Попробуем взглянуть на пьесу Гудрич и Хэкета пристальнее, используя концепцию индустрии культуры, предложенную Адорно и Хоркхаймером в «Диалектике просвещения». Одним из первых принципов является то, что продукт индустрии культуры представляет собой одновременно и инструкцию по его употреблению. Часто он является одной только инструкцией — запрограммированной реакцией на раздражители, которые на самом деле отсутствуют. Например: мы учимся преодолевать ужас войны, убирая его из поля зрения. Отношения с продуктом индустрии культуры можно сравнить с удовлетворением, получаемым от прочтения одного только меню, без акта потребления. Индустрия культуры создает потребности и дает иллюзию их удовлетворения, поскольку ее целью является создание мнимого единства между всеобщим и единичным, доходчивое инструктирование относительно доступных в современном обществе форм жизни. Просто напрашивается прочтение именно в этих категориях тех торгов между универсальным месседжем и спецификой еврейской судьбы, которые шли во время создания драмы. Там, где произведение искусства всегда производит эффект разрыва, продукт индустрии культуры создает суррогат идентификации. Как раз таким образом Анна Франк стала в пьесе Гудрич и Хэккета американской девушкой-подростком, мечтающей только о том, чтобы воспроизвести тот ритуал свидания, как его проходят все девушки, что не имеет ничего общего с тем, как опыт любви и чувственности был записан в дневнике. Продукт индустрии культуры всегда позволяет установить источник зла и прийти к выводу, как его ликвидировать, поскольку если мы не присоединимся к сообществу людей, верящих в доброту и солидарность, то нас придется из сообщества исключить. И наконец — возможно, самое главное — продукт индустрии культуры учит, как принять умеренное счастье плоской повседневности. Служат этому два инструмента: эффект escape и насильно навязанный message. Эскапистский механизм внушает, что куда бы мы ни убежали, везде ждет нас одна и та же повседневность. Месседж же должен нас проинструктировать относительно неизбежности принять эту повседневность. И если продукт индустрии культуры отсылает к идее трагизма или реального человеческого страдания, то только затем, чтобы сделать «блеклость подвергнутого цензуре счастья интересной». Идеология продукта индустрии культуры «расщепляется на фотографическое воспроизведение своенравного бытия и на ничем не прикрытую ложь о его смысле…»[413]
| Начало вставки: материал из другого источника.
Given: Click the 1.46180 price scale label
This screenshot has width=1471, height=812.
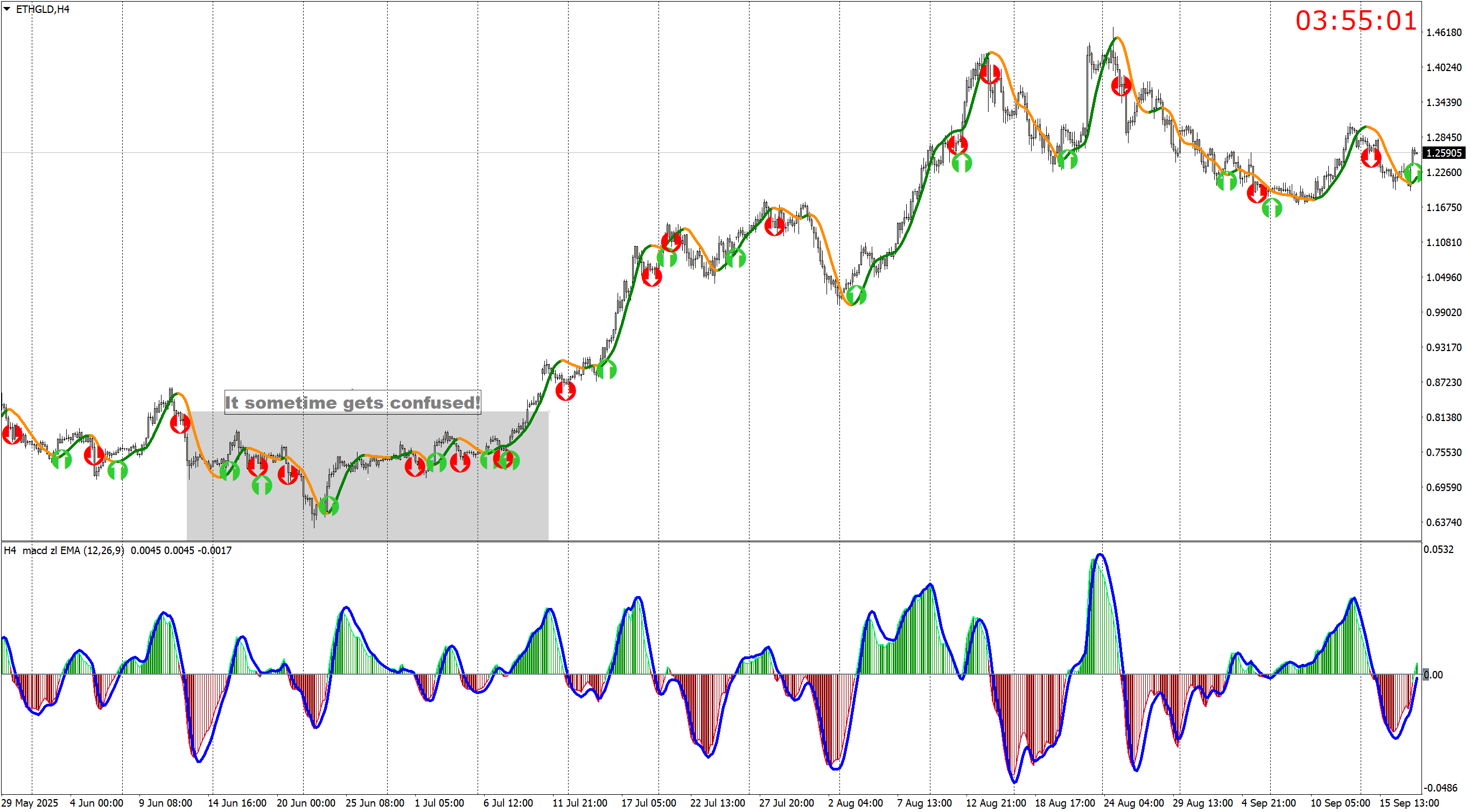Looking at the screenshot, I should pyautogui.click(x=1443, y=32).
Не послужили ли дневники Анны Франк идеально этим механизмам — как один из возможных plots, которые просто можно применить? В том, как была принята пьеса в Соединенных Штатах, доминировал механизм празднования «блеклого подвергнутого цензуре счастья», Анна Франк должна была проинструктировать, как радоваться тому, что есть. Затаившийся за кулисами ужас делал этот урок общественного конформизма легко усвояемым. В том, как была принята пьеса в Германии, действовал механизм неизбежного примирения. Каждый, кто растрогался судьбой Анны Франк, начинал принадлежать к сообществу людей, верящих в добро и способствующих искоренению зла. Истерические реакции на немецкие постановки пьесы Гудрич и Хэкета — это, однако, особая проблема, хотя как раз механизмы культуриндустрии обеспечивали эффект отпущения грехов самим себе. Все это необычайным образом раздражало Ханну Арендт и Теодора Адорно. Особенно Арендт отдавала себе отчет, насколько конформистским был урок, который Анна Франк с Бродвея преподавала немецкому обществу — особенно молодому поколению, которое вместо того, чтобы активно бороться с политическими последствиями нацизма, предавалось бесконечным ритуалам переживания вины за действия своих отцов. Огромное впечатление производила тишина, господствующая в театрах после окончания спектаклей, аплодисментов не было, многие плакали. Публика расходилась в молчании. Кеннет Тайнен, знаменитый британский критик, написал, что во время берлинской премьеры он пережил (survived) самое душераздирающее эмоциональное впечатление от театра: «Оно имело мало общего с искусством, поскольку сама драма не была великим произведением, но ее воздействие в этот исторический момент в Берлине перешагнуло все, что искусство до этой поры могло достичь. Она личностно затронула весь зрительный зал: я старался сохранить дистанцию, но всеобщий катарсис захватил и меня. […] В тени события столь радикального и травматического любая критика становится излишней»[414]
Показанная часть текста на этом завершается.